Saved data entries

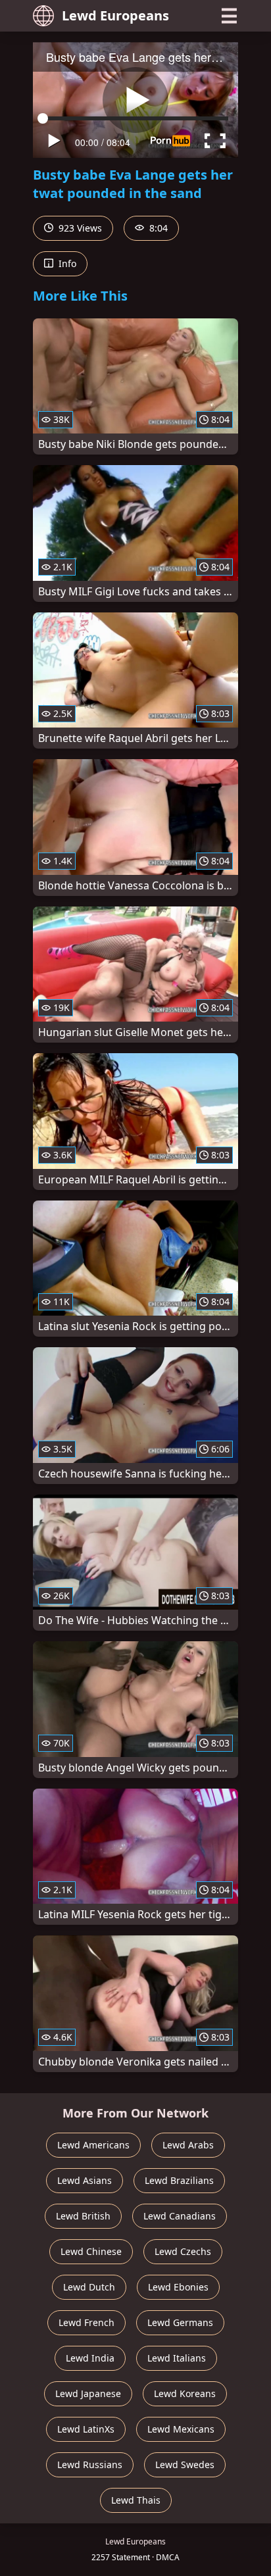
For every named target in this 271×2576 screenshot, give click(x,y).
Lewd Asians (84, 2180)
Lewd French (86, 2322)
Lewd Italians (176, 2358)
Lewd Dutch (89, 2287)
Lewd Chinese (91, 2251)
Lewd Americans (93, 2145)
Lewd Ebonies (178, 2287)
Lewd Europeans (115, 15)
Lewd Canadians (179, 2216)
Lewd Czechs (183, 2251)
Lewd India (90, 2358)
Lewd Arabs (188, 2145)
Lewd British (83, 2216)
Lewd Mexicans (180, 2429)
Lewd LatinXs (85, 2429)
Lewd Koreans (185, 2393)
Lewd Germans (180, 2322)
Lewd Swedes (184, 2464)
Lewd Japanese (88, 2393)
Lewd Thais (135, 2500)
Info (66, 263)
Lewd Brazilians (179, 2180)
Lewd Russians (89, 2464)
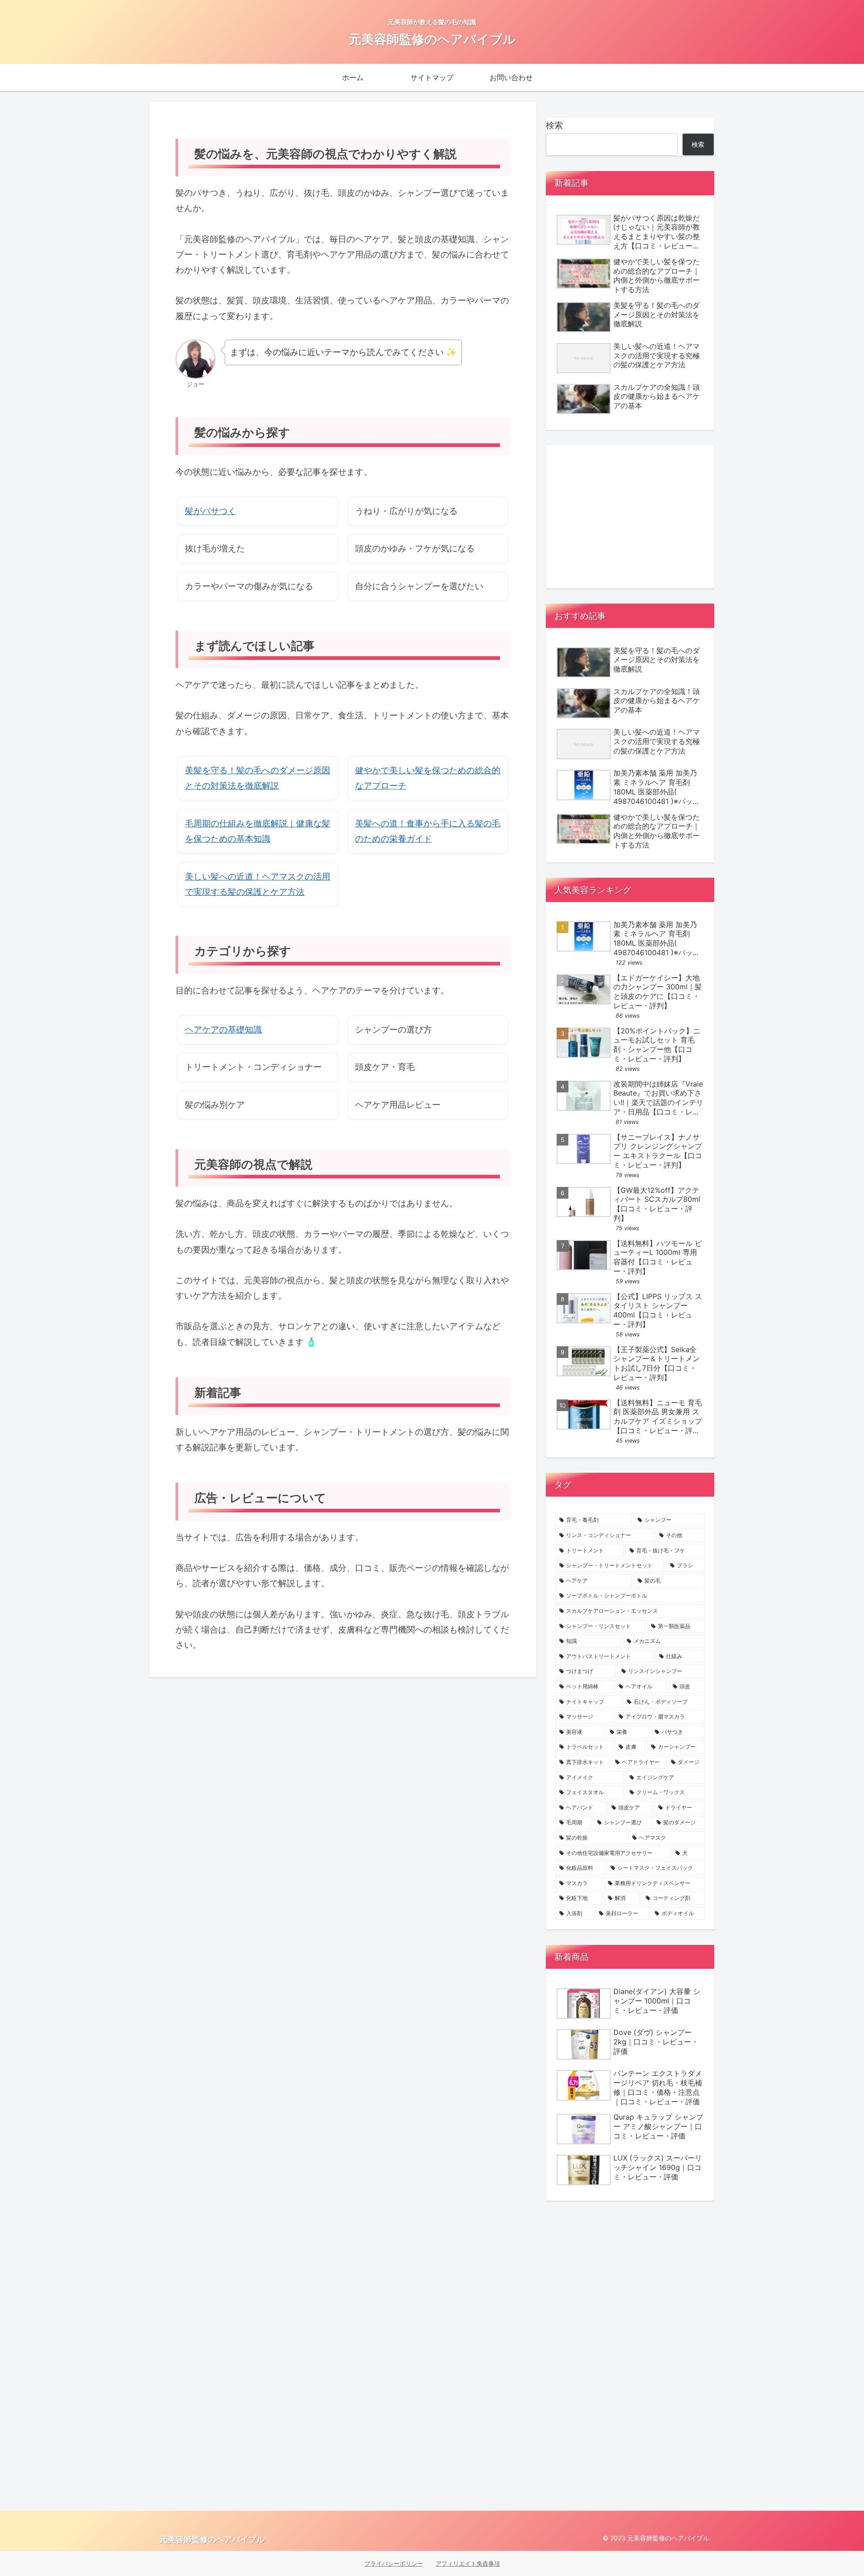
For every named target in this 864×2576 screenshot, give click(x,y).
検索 (554, 125)
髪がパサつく (210, 511)
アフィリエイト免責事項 (468, 2563)
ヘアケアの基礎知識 (223, 1029)
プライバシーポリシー (393, 2563)
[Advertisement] (630, 517)
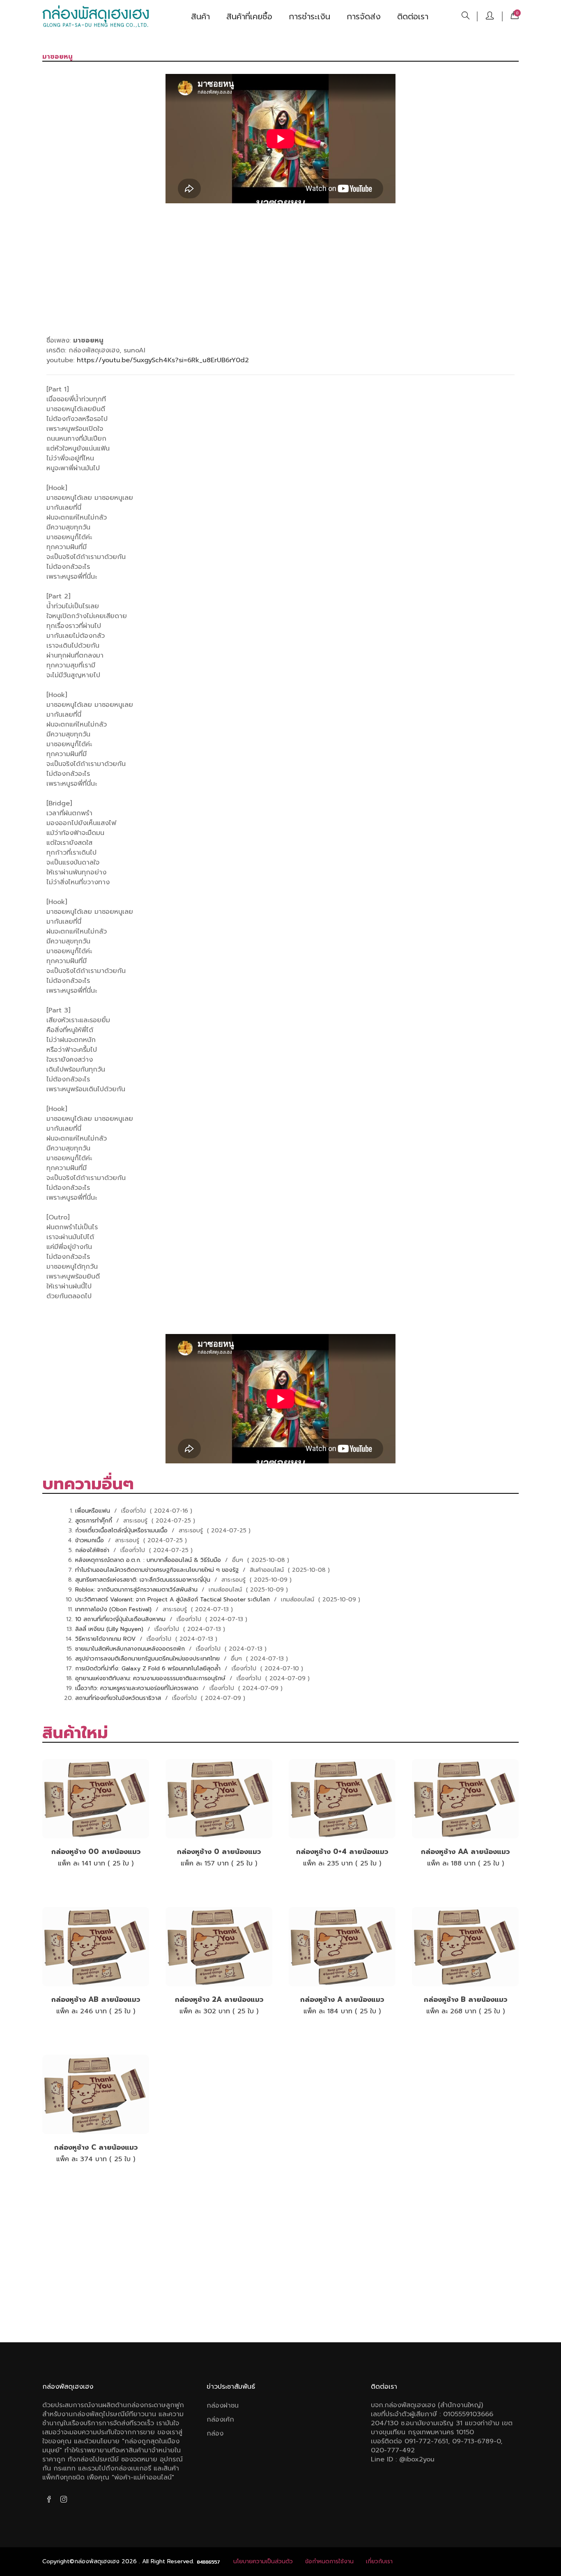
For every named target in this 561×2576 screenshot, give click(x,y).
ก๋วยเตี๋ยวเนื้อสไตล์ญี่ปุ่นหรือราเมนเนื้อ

* **What the task requires**: All lines from the one containing "Lewd Mexicans (180, 2429)" to the end of the entries should appear in the output exactly as written, with no pictures.

* **Completed task**:
Lewd Mexicans (180, 2429)
Lewd LatinXs (85, 2429)
Lewd Koreans (185, 2393)
Lewd Germans (180, 2322)
Lewd Swedes (184, 2464)
Lewd Japanese (88, 2393)
Lewd Thais (135, 2500)
Info (66, 263)
Lewd Brazilians (179, 2180)
Lewd Russians (89, 2464)
For every named target in this 864×2576 screenshot, give click(x,y).
検索 (554, 125)
髪がパサつく (210, 511)
アフィリエイト免責事項 (468, 2563)
ヘアケアの基礎知識 (223, 1029)
プライバシーポリシー (393, 2563)
[Advertisement] (630, 517)
For every named target in this 561×2576 screenshot, give click(x,y).
ก๋วยเตี๋ยวเนื้อสไตล์ญี่ปุ่นหรือราเมนเนื้อ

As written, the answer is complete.